Stiglitz was awarded the prize for his analysis of markets with asymmetric information. Such a market is characterized by actors on one side of the market having much better information than actors on the other side. For example, potential clients know more about their accident risk than their insurance companies and managers know more about the firm's profitability than shareholders.

Stiglitz has made contributions about different markets and has shown that asymmetric information provides the key to understanding many market phenomena, such as unemployment and credit rationing.

Stiglitz shares the award with George Akerlof of the University of California at Berkeley and A. Michael Spence of Stanford University. In the 1970s, these three men laid the groundwork for a more general theory in markets with asymmetric information. Their research formed the heart of modern information economics and is widely applicable, ranging from traditional agricultural markets to modern financial ones.

Initially, the researchers were challenging the theory that unregulated markets function with perfect efficiency. Their findings suggested that government intervention might be necessary when markets fail. Stiglitz said that failure to understand the limits of market efficiency had "devastating effects" on developing countries.

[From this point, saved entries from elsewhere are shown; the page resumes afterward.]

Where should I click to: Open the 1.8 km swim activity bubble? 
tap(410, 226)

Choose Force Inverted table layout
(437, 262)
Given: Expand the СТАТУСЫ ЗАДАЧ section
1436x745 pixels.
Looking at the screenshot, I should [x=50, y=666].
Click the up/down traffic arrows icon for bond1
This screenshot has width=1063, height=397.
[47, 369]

"The simplistic models that prevailed in the past assumed that capitalist markets were just like any other market, like the market for steel. The analogy is a very dangerous one," Stiglitz said in a Royal Swedish Academy of Sciences press release. "The essence of capital markets is information."

Stiglitz currently holds professorships in the economics department and the graduate schools of business and international relations at Columbia University.

Professor of Economics in the Columbia School of Business Michael Riordan called Stiglitz "a leading figure in almost all fields of economics."

"Before this work was done, economists recognized that some markets didn't work, but they thought the main reason for market failure was monopoly and oligopoly," Riordan said. "Stiglitz and the other Nobel laureates showed markets could perform poorly if consumers has insufficient information about products."

Stiglitz has also worked outside of the academic realm. He was chairman of President Bill Clinton's Council of Economic Policy and was later named chief economist of the World Bank.